## YOUR INSTRUCTIONS
Your task is to copy each line of the material below that includes "will".

## SOURCE RECORDS
────────────────────

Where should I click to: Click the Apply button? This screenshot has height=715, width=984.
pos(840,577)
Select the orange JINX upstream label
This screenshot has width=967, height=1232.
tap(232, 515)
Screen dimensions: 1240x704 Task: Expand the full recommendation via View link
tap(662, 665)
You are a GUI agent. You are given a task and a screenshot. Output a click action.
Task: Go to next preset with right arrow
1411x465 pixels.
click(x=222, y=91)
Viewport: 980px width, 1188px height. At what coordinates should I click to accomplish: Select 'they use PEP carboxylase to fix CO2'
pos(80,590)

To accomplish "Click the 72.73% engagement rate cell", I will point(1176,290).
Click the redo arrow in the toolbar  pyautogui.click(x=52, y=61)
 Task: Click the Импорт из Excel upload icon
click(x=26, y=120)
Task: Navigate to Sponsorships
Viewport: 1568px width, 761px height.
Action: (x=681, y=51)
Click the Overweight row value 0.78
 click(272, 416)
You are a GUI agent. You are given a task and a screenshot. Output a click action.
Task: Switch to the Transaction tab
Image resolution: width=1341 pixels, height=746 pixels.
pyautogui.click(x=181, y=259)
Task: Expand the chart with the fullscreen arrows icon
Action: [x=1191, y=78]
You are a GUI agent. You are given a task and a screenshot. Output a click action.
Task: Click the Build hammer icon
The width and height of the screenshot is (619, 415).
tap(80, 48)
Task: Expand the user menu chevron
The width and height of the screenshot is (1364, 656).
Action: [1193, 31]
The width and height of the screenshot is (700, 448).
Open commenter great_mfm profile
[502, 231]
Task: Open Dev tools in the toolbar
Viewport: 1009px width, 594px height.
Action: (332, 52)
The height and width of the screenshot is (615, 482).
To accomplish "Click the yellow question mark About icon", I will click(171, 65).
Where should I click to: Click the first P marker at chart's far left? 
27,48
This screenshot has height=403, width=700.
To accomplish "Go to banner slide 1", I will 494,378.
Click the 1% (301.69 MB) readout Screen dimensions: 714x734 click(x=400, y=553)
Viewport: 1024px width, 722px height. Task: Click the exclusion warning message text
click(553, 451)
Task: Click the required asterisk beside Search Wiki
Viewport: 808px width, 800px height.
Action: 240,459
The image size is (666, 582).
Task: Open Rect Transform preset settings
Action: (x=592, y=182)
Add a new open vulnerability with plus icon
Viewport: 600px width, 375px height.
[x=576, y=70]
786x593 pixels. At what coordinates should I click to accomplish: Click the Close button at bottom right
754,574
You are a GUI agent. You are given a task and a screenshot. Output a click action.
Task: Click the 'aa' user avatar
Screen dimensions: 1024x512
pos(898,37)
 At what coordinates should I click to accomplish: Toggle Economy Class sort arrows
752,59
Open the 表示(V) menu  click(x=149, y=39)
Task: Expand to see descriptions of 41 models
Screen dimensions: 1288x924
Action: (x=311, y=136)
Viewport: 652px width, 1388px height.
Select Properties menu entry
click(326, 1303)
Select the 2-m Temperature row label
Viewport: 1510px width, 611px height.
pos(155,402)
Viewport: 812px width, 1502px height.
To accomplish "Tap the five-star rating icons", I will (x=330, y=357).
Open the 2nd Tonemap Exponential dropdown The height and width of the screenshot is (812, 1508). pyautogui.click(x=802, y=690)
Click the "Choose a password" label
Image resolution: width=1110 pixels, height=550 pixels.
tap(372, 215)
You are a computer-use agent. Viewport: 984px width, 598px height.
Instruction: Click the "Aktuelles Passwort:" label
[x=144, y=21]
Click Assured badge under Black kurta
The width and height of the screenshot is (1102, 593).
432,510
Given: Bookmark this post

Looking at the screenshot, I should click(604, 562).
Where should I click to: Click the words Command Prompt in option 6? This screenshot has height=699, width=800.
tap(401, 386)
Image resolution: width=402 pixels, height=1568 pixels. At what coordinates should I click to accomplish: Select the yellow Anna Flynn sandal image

────────────────────

## RESPONSE
To accomplish "Click the 72.73% engagement rate cell", I will point(1176,290).
To accomplish "Click the yellow question mark About icon", I will click(171, 65).
To accomplish "Go to banner slide 1", I will 494,378.
To accomplish "Tap the five-star rating icons", I will (x=330, y=357).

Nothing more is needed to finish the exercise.